Exercise requirements
There is one span to output from the data below: the lines starting at the line with "Click the bold refresh command word" and ending at the line with "Cancel with the". Output it exactly, ends included, nothing more.

Data records
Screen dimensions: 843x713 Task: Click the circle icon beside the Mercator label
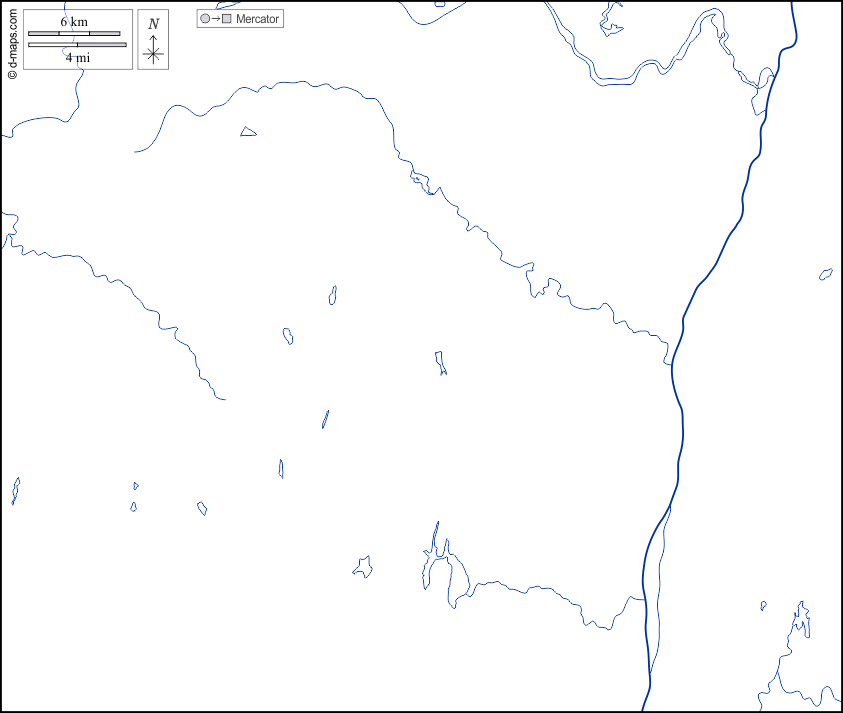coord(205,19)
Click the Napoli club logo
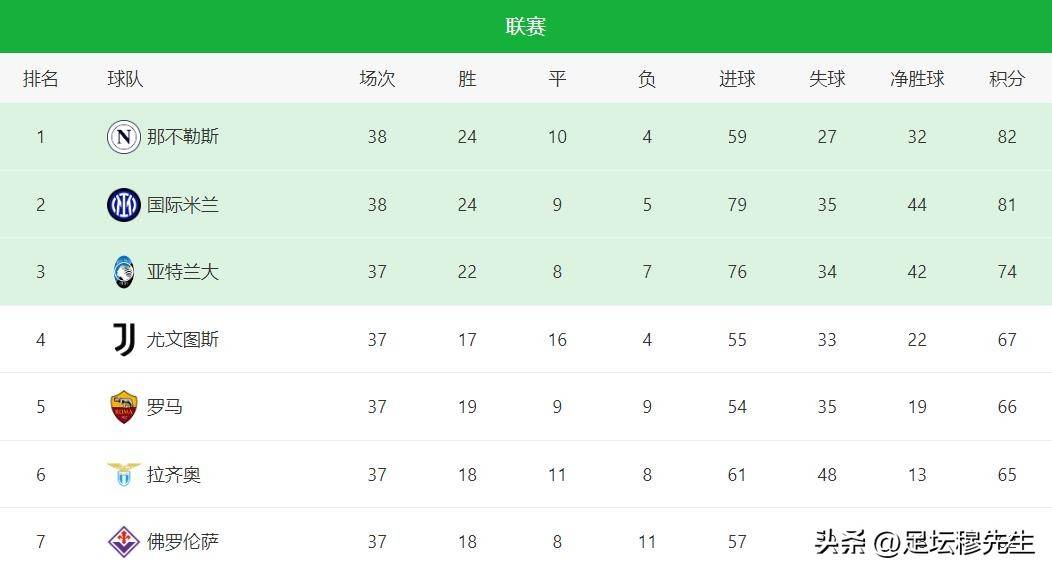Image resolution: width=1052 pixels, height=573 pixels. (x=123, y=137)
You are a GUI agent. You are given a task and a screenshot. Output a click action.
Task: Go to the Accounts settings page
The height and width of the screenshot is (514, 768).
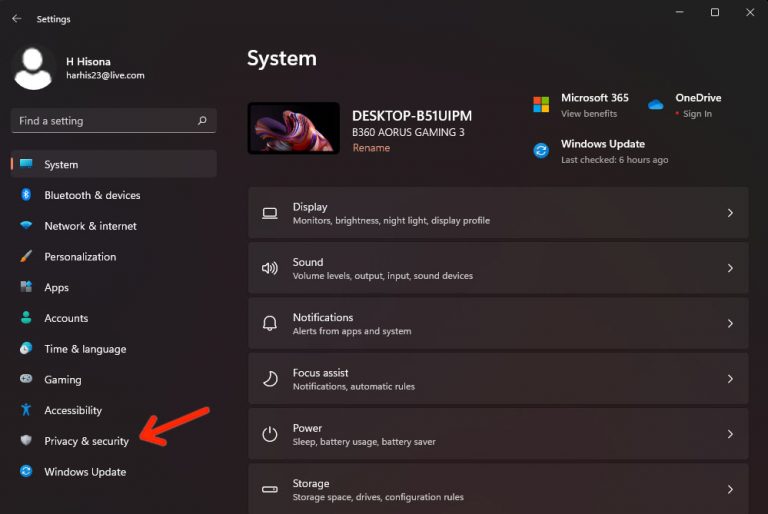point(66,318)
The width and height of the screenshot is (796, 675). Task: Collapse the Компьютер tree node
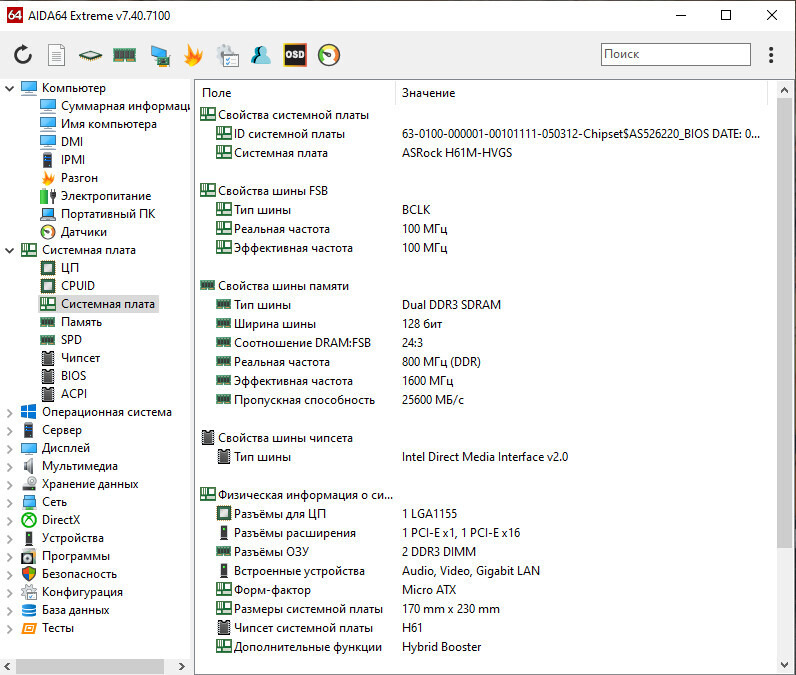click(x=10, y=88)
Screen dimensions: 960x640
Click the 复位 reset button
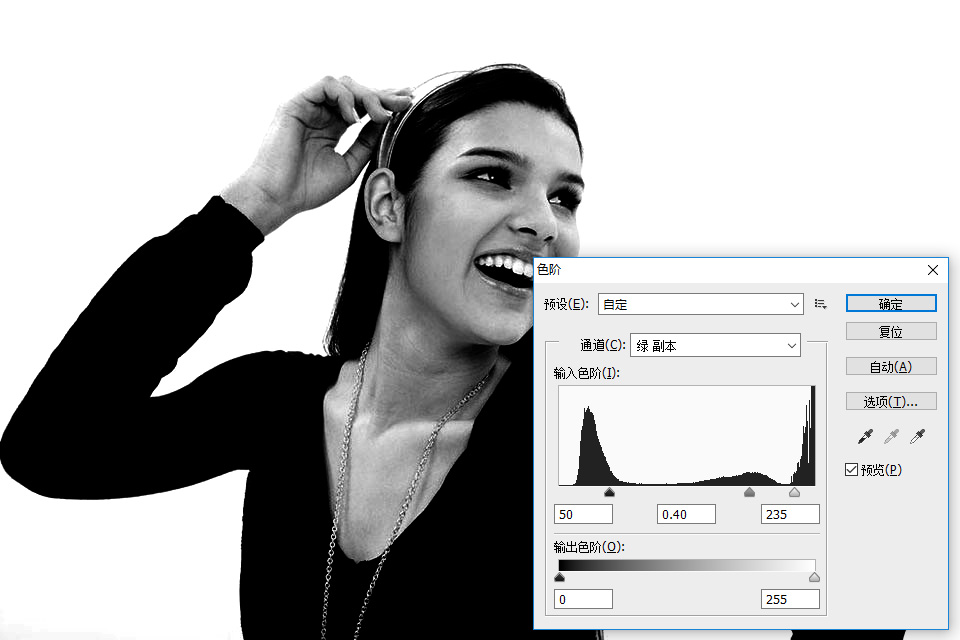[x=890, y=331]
==
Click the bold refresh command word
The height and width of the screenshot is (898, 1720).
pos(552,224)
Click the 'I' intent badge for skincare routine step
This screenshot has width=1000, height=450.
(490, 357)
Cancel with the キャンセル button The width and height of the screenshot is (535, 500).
---
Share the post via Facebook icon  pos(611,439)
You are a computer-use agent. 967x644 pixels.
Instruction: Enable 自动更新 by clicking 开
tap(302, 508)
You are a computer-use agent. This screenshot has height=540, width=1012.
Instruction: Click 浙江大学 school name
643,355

Problem solution
Click the bold refresh command word
The height and width of the screenshot is (898, 1720).
pos(552,224)
Click the 'I' intent badge for skincare routine step
This screenshot has width=1000, height=450.
(490, 357)
Cancel with the キャンセル button The width and height of the screenshot is (535, 500).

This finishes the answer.